HAUMONT Bernard et Alain MOREL (dir.), 2005, La société des voisins. Partager un habitat collectif

HAUMONT Bernard et Alain MOREL (dir.), 2005, La société des voisins. Partager un habitat collectif, Paris, Editions de la Maison des Sciences de l’Homme.

La société des voisins fait suite à une consultation de recherche sur les espaces intermédiaires visant à mieux définir et comprendre les effets de la « résidentialisation », entendue comme la reconfiguration de ces lieux par une privatisation de l’espace public. Les espaces intermédiaires sont ces endroits situés « entre le logement privé et l’espace public » (Arlot : XI) tels les cours, les escaliers, les paliers, les couloirs ou les seuils. L’ambition première de l’ouvrage est de répondre, par un foisonnement d’exemples et de situations — pas moins de dix-sept contributions —, à la question de savoir ce qui se joue dans les situations de cohabitation. La démarche se veut pluridisciplinaire, alliant histoire, sociologie et ethnographie pour décrire et comprendre ces espaces de l’« entre-deux » (Haumont : XXIII). Si l’ambivalence domine pour qualifier les relations entre cohabitants, la résidentialisation se polarisant entre une « éthique de l’ordre » et une « éthique du vivre ensemble » (Morel : 18), c’est au final l’affirmation selon laquelle l’hétérogénéité de la population « produit un effet de radicalisation du processus de différenciation » (Ibid. : 19). La recherche dirigée par Bernard Haumont et Alain Morel s’inspire d’un constat heuristique : alors que les définitions de la notion « d’espace intermédiaire » foisonnent, comme en témoignent ses reformulations successives au gré des différents courants d’analyse (objets de la première partie de l’ouvrage : Histoire et critique des concepts par Claudio Secci, Estelle Thibault et Christian Moley), les liens entre ces lieux et les espaces privés et publics ont longtemps été oubliés. La société des voisins vient donc combler ce vide.

=== DONNÉES FOURNIES ===
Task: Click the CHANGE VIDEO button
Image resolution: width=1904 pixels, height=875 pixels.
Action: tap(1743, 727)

=== CONSIGNE ÉCRITE ===
D'après le texte source, combien de contributions l'ouvrage réunit-il ?

=== RÉPONSE ===
L'ouvrage réunit dix-sept contributions.